What did I like best about this course? Discourse #6 really put my mind into overdrive; Socrates et all. The contents of which cannot, and I emphasize cannot be fully drawn into the correct perspective with 2 - 3 reads. I have so been enthralled with this discourse #6 (The entire course itself), that I have put it in a protective binder to carry with me always. When something has the impact on me that this Course has had, it becomes a source of ‘spiritualism’ (how about that?) in my life and won’t ever leave.
The only point I can truthfully say, that though it isn’t a point I dislike, it is one that makes me a little uncomfortable when I read it. I firmly believe the murky water will clear as I grow. That topic was presented I believe, not so much as an accepted truth, but as a motivation for further considerations. Basically it stated that if we are simply an arrangement particulates, then if I were to shoot someone, there is only the re-arrangement of those particulates, with nothing driven from existence. Does that constitute murder?
At this point in my journey, if good and evil are two sides of the same coin making it a whole, then there must be a source in that coin where good is the only attribute on the one side of the coin, with evil the only attribute on the other, a ‘balance‘, yet separates. Therefore some experiential knowledge of good and bad must exist and in creation this ‘moral standard ‘is imparted to it by its creator.
In conclusion, let me applaud Chuck, on this wonderful course and now for his “BOMB SHELL” of a closing discourse. He not only bared his soul to us, but in my case, he also gave me the strength, to simply put it……look at myself in the mirror, the first time in such a long time, I would only be presenting a guess as to how long it’s been. His story is so amazing, not from the content, but in his ability to offer it to us as a learning experience.

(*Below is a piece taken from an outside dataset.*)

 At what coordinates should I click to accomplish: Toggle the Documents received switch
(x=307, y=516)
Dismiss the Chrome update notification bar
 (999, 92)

Coincidentally, the Doctor I see recently instructed me, in an attempt to teach me to love myself, to embrace all the things, good and bad that is/ WAS me in the last 54 years, and to make each failure as I journey, a learning experience and not another failure.” Amazing! Then I read Chuck’s testimony of his ‘40 years in the wilderness’ and yes, I had a tear or two. Thank You Chuck.

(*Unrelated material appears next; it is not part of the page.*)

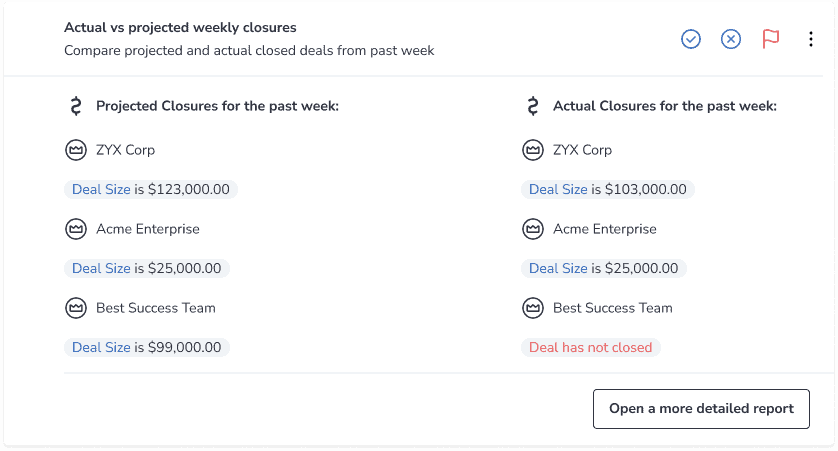Click the crown icon next to actual Acme Enterprise
838x451 pixels.
point(533,229)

I won’t ever be the same. I won’t ever ‘shove my beliefs’ down someones throat. It’s now apparent, it’s my life’s calling to plant a mustard seed and there my job ends. I’m not a missionary, I’m not an evangelist. However I am Kip with a capitol ‘K’ now.
I’ll let my GOD, your Creator, your Gods, your Gods/Goddesses; the universal collective Mind, do what they do best; nurture what we have planted into
whatever existence requires, to balance it self. Each of us as ministers, were not at first “not ordained” then suddenly “we are Ordained” with all the knowledge we need to minister is automatically ours to expound. Just as everyone else before us, with us, and that will come after us, are on spiritual journeys, whether they know it or not, we too have our own journeys, as ministers, where every experience is one of learning. We MUST be good listeners, sometimes with a tear. It’s been my focus of late, to love everyone, non-judgmentally. Chuck you have made my journey, so much more joyful, giving me the example to follow of simple acceptance that I am me, and not anything else. Everything is just as it should be.